[Records excerpted from a collection]
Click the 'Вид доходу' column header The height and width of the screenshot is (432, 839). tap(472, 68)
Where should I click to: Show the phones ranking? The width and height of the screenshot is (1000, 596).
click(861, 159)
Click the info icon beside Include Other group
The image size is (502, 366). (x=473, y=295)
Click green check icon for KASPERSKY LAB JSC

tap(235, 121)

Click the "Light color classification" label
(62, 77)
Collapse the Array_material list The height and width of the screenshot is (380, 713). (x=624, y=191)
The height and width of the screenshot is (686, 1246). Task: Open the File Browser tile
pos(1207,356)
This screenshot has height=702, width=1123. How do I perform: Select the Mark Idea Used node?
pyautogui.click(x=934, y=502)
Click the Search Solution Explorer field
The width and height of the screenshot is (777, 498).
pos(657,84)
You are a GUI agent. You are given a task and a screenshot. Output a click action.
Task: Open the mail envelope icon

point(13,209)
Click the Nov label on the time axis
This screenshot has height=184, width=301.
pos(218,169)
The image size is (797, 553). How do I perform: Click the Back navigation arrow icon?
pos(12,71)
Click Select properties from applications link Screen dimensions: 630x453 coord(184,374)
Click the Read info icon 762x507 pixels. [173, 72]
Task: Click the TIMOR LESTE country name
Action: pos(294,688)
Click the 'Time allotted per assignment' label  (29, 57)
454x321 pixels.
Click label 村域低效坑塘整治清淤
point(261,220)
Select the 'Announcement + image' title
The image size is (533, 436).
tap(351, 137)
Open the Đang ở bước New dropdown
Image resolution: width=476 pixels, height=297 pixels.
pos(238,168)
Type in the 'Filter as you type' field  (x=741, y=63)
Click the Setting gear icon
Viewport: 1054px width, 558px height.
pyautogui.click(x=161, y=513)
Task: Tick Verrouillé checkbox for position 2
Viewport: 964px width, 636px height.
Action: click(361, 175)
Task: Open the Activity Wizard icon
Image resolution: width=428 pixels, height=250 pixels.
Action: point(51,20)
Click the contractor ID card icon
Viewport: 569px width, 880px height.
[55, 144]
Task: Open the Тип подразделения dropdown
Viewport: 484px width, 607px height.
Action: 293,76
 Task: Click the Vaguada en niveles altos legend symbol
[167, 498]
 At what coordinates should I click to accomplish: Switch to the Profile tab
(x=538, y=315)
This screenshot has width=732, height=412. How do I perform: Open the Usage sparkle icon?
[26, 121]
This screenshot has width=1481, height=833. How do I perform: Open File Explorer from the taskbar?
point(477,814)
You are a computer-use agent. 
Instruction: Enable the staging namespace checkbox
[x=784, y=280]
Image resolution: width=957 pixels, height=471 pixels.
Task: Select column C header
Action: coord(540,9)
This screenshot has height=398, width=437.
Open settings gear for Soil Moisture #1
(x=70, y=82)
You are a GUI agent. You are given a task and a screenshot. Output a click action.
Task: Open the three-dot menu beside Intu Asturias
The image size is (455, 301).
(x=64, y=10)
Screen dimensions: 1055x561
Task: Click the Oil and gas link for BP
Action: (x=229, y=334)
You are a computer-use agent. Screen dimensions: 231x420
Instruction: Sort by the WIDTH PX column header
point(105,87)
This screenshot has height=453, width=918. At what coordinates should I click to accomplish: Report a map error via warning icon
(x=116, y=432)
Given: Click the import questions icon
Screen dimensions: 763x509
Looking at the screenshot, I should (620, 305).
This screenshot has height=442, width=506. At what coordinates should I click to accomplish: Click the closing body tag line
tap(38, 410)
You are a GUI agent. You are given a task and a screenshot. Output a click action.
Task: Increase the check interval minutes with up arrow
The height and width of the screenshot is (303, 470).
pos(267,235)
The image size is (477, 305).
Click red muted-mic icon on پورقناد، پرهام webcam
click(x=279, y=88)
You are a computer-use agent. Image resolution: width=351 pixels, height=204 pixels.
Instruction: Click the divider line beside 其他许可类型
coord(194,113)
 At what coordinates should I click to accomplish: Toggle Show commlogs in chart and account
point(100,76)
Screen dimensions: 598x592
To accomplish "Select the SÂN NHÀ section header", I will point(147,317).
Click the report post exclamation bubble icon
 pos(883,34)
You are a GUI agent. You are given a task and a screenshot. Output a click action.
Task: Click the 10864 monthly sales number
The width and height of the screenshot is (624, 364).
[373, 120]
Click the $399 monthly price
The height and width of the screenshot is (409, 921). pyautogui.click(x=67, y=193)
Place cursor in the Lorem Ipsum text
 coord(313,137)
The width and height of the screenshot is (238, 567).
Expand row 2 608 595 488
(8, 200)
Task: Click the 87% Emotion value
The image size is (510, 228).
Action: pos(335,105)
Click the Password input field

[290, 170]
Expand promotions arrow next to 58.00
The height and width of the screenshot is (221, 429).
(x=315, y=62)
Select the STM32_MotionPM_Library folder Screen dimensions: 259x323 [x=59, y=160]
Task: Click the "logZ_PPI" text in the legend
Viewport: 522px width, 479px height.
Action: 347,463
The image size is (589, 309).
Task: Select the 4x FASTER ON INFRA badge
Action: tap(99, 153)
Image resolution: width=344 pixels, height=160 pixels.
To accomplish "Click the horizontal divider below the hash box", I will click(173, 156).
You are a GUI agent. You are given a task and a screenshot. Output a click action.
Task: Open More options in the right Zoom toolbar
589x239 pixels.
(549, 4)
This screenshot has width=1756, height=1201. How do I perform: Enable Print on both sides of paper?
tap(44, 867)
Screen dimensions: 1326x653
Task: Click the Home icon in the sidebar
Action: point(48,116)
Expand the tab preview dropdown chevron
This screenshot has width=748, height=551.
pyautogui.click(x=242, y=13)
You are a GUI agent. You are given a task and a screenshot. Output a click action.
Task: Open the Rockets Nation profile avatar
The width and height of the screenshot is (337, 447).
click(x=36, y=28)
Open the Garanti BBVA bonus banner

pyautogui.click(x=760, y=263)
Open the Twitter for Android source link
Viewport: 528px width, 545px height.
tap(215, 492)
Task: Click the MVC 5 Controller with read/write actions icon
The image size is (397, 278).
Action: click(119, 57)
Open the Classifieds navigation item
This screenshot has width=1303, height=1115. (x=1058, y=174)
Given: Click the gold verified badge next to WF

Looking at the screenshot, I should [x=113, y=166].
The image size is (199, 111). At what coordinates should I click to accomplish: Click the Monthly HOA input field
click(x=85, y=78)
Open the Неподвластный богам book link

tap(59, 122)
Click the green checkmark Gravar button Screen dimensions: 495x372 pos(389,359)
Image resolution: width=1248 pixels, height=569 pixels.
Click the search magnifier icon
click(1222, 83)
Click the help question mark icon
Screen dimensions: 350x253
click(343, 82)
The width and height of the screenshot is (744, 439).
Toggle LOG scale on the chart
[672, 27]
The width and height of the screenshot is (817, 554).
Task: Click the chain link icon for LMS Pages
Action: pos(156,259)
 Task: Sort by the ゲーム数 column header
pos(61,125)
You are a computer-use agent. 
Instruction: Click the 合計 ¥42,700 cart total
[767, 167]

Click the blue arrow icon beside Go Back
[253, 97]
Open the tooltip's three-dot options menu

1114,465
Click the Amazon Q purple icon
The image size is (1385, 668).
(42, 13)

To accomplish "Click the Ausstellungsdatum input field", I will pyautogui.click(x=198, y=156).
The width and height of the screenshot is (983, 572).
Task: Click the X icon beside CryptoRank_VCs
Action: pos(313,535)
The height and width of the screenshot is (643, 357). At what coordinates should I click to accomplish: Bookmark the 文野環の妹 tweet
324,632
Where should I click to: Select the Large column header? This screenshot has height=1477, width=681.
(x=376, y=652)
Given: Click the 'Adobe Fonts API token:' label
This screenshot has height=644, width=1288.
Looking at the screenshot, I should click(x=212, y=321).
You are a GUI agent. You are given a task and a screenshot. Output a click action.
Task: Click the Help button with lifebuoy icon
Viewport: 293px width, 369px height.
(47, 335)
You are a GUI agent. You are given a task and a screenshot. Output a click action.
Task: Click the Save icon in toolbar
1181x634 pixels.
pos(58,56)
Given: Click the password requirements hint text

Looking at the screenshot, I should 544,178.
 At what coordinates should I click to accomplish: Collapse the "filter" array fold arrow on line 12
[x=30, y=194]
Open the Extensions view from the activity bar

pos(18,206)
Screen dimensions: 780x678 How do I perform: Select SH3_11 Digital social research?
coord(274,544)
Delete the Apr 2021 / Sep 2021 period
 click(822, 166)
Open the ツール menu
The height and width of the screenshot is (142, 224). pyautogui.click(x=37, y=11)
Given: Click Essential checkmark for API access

EXERCISE:
Look through the data and gather every line with the string "toolbar" in it.

RESPONSE FOR THIS EXERCISE:
Task: Open More options in the right Zoom toolbar
Task: Click the Save icon in toolbar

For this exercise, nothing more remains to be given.